# Where are the drawbacks to this PC...I dont see any!!



## j2ck333 (Aug 11, 2011)

12.8Ghz Quad Core 1000GB 8GB HDMI Windows 7 Desktop PC | eBay


This is the computer under question. How does it have such stupidly high spec yet at such a cheap price? Would it ever actually run at speeds that the spec suggests?


----------



## WereBo (Apr 5, 2008)

Hi j2ck333 and welcome to TSF :wave:

I suspect the seller has wrongly multiplied the clock-speed (3.2Ghz) by the number of cores to get the 12.8Ghz.

If it was just 1 mistake, like a typo, I'd tend to overlook it, but it's consistent throughout the advert - Be wary :wink:

Also, although the specs indicate a powerful system, it's drastically underpowered with only a 500W PSU - When it dies, the voltage-fluctuations are likely to fry everything else in the box too - Be very wary :laugh:


----------



## Wrench97 (May 10, 2008)

Notice it does not tell you what Video card is installed or for that matter it is a discrete card or integrated video, DX10 ATI could be ATI 4200 integrated video.
AMD will be surprised to learn they have a CPU capable of 12.8ghz. 

Run don't walk away from that seller................


----------



## greenbrucelee (Apr 24, 2007)

lol I have just asked them a question. Well not really a question more of a comment on getting their facts corrects and not trying to rip people of who dont know any better.


----------



## greenbrucelee (Apr 24, 2007)

ha ha they have just responded saying I dont know what I am talking about and that it is 12.8GHz


----------



## Wrench97 (May 10, 2008)
+-------+
Set tasks:
1) List each username that posts in the forum thread about the 12.8GHz eBay PC, naming each one only once.
2) Please write what comes next in the forum thread about the 12.8GHz eBay PC.

Given material:
+-------+
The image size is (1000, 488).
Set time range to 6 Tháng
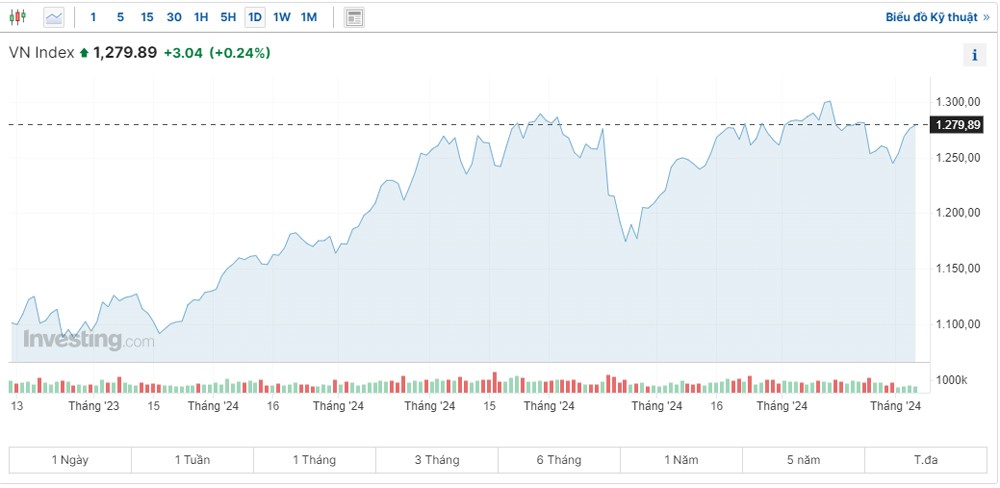pyautogui.click(x=559, y=460)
+-------+
The replies:
1) j2ck333, WereBo, Wrench97, greenbrucelee

2)
Told you to run................................:laugh:


----------



## jaythorpe522 (Sep 7, 2010)

ooh OOH!! Check out their other systems -- up to _21 GHZ_ processor!! wowZAH!

[edit -- still reading the page] Looky there, they recommend vacuuming/hoovering inside the case.


----------



## greenbrucelee (Apr 24, 2007)

jaythorpe522 said:


> ooh OOH!! Check out their other systems -- up to _21 GHZ_ processor!! wowZAH!
> 
> [edit -- still reading the page] Looky there, they recommend vacuuming/hoovering inside the case.


yep they also have 24GHz

I had an argument with them over ebay messaging and after back tracking that a quad core at 3.2 isn't 12.8 they then started saying they advertised it as 12.8 to show the effective speed versus a single core cpu, I then went through the argument that goes with that.

Then the guy said if I wanted to fight him I should go down and see him  I said ok then where are you, he has yet to respond.lol


----------



## WereBo (Apr 5, 2008)

A quick Google revealed that '3DUK' is in Landown Way, Billingham, Cleveland, UK, up the opposite end of England to me - However, what was interesting is that according to Google-Earth, Landown Way is a rather run-down looking local council housing-estate.

I'd guess their PC's are either bedroom-built, kitchen-built or living-room-built :grin:


----------



## Done_Fishin (Oct 10, 2006)

more like outhouse built .. :laugh:

if the manufacturer doesn't know what he's talking about, there's no way I'd buy anything from them ..


----------



## greenbrucelee (Apr 24, 2007)

WereBo said:


> A quick Google revealed that '3DUK' is in Landown Way, Billingham, Cleveland, UK, up the opposite end of England to me - However, what was interesting is that according to Google-Earth, Landown Way is a rather run-down looking local council housing-estate.
> 
> I'd guess their PC's are either bedroom-built, kitchen-built or living-room-built :grin:





Done_Fishin said:


> more like outhouse built .. :laugh:
> 
> if the manufacturer doesn't know what he's talking about, there's no way I'd buy anything from them ..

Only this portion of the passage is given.